Abstract 3442: Normal Circadian Rhythms In Calcineurin-dependent Signaling And Protein Phosphorylation Are Disrupted In Heart Failure

Abstract

Many important cardiovascular factors, including metabolism, heart rate, blood pressure, and hormone release, oscillate over a 24-hour period. In humans, the incidents of adverse cardiac events, such as myocardial infarction, and ventricular tachycardia vary according to the time of the day. Despite overwhelming evidence of the importance of circadian rhythms in cardiovascular health and disease, little is known regarding the circadian regulation of intracellular signaling pathways involved in normal cardiac function and heart failure. Here we show that there are large circadian oscillations in calcineurin-dependent activities in normal, healthy mouse hearts. This finding is remarkable because activation of the protein phosphatase calcineurin has primarily been thought of as a pathological process driving cardiac hypertrophy and failure. In the hearts of wild type C57BL6 mice there was a 17-fold change in mRNA levels for the calcineurin/NFAT target gene RCAN1.4 that peaked in the early morning at the beginning of the animal’s sedentary phase. Nuclear occupancy of calcineurin-regulated transcription factor NFAT coincided with the changes in mRNA suggesting that circadian changes in calcineurin activity underlie these oscillations.
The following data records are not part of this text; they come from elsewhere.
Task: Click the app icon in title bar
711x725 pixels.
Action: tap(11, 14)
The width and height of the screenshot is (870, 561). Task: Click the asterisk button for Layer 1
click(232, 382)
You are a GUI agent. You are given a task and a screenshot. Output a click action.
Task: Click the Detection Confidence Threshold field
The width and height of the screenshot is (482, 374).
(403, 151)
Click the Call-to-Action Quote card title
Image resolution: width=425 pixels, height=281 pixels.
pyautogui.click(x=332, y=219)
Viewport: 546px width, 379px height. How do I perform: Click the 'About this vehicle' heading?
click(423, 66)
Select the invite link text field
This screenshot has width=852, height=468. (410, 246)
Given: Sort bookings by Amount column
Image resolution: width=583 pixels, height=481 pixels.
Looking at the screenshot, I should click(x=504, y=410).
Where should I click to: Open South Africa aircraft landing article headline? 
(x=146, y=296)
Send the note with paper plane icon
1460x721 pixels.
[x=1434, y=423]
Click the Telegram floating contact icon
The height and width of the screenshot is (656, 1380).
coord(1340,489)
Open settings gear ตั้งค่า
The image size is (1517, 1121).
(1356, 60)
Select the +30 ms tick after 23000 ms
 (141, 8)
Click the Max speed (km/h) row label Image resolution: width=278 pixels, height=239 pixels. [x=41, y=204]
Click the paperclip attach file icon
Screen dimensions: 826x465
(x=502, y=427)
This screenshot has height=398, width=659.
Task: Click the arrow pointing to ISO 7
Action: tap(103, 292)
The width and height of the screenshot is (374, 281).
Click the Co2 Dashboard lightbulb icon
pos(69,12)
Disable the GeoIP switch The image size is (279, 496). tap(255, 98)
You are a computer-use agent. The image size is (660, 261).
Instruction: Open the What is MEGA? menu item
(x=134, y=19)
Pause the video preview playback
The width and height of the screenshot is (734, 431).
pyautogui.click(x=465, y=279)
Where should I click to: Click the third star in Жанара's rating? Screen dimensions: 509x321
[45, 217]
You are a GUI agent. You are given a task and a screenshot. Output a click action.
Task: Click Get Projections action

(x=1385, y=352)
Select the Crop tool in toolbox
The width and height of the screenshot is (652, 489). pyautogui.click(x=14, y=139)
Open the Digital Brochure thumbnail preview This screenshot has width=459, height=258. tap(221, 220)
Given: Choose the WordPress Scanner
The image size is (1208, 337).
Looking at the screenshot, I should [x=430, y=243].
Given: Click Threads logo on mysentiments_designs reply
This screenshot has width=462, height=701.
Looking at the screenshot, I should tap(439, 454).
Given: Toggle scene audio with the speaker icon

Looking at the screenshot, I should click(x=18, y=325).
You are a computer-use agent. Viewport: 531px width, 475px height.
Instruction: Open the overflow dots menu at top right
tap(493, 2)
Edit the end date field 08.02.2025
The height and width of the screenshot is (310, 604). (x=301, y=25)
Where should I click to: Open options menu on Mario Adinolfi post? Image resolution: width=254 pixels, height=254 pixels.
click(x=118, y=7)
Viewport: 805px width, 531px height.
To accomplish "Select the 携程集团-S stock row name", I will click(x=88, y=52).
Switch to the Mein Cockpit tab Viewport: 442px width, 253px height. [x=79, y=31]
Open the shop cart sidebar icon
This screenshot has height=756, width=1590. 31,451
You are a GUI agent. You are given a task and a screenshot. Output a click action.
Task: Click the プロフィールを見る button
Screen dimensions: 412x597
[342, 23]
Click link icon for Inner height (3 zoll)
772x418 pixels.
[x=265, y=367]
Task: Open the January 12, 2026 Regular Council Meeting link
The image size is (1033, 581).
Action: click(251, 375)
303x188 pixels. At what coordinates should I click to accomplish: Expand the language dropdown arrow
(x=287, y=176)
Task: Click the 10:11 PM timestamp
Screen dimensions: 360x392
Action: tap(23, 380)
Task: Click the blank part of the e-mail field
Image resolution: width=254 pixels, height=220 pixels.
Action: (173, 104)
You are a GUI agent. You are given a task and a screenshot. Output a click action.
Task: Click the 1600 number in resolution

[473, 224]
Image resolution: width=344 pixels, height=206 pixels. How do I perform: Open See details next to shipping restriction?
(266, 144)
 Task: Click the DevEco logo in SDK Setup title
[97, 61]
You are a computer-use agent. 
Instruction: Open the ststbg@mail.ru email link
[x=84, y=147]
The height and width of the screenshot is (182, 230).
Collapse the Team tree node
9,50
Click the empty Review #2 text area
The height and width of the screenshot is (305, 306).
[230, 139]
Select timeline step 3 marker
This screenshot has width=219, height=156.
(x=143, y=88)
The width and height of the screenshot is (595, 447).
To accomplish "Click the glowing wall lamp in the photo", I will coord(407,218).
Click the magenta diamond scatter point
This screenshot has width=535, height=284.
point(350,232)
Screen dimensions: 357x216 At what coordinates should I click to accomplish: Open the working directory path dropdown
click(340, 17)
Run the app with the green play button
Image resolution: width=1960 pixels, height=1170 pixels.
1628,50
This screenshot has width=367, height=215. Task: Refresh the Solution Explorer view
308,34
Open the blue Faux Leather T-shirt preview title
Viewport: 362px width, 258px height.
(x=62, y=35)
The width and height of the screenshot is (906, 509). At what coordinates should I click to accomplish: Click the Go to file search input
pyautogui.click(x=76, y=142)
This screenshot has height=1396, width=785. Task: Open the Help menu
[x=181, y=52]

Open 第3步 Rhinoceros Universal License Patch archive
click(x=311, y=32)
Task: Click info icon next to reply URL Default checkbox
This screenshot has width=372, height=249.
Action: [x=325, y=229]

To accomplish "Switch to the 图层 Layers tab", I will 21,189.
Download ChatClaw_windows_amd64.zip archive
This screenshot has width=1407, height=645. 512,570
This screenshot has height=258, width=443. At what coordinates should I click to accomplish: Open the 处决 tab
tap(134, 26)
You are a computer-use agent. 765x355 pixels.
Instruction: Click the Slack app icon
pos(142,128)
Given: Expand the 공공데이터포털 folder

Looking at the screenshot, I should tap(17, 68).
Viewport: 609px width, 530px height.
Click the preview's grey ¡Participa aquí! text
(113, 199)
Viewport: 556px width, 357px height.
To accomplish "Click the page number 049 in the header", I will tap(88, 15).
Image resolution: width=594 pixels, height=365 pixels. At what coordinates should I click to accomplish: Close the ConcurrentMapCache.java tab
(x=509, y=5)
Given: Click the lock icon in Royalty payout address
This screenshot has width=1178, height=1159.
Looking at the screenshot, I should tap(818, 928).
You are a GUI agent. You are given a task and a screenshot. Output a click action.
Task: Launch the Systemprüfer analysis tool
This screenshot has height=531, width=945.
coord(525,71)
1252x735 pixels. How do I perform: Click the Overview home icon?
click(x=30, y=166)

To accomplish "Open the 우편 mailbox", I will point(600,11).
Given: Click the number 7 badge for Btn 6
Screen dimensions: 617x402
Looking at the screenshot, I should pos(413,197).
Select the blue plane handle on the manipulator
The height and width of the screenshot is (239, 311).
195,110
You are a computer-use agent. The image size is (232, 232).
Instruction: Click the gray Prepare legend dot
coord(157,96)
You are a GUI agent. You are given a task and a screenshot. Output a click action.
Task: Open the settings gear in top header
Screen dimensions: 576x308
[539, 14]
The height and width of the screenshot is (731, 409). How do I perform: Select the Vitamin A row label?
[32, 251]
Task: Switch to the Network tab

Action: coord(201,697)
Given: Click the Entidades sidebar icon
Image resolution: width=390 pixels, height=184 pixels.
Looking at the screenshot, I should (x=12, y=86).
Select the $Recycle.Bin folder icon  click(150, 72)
Phosphorylation of the protein phosphatase 1 inhibitor 1 (I-1), a direct calcineurin substrate, and phospholamban (PLB), an indirect target, oscillated directly out of phase with calcineurin-dependent signaling. We propose that temporal separation of peak kinase and phosphatase activities form interdependent feedback loops helping coordinate cardiac function. In pressure overload-induced failing hearts, oscillations in calcineurin-dependent transcription persisted, however both the peak and trough activities were markedly elevated compared to control hearts. In contrast, oscillations in PLB and I-1 phosphorylation were largely lost in failing hearts where phosphorylation of I-1 could no longer be detected and PLB phosphorylation remained elevated throughout. Together, our results suggest that the normal relationships between circadian oscillations in protein phosphorylation and dephosphorylation are disrupted in heart failure. This research has received full or partial funding support from the American Heart Association, AHA South Central Affiliate (Arkansas, New Mexico, Oklahoma & Texas).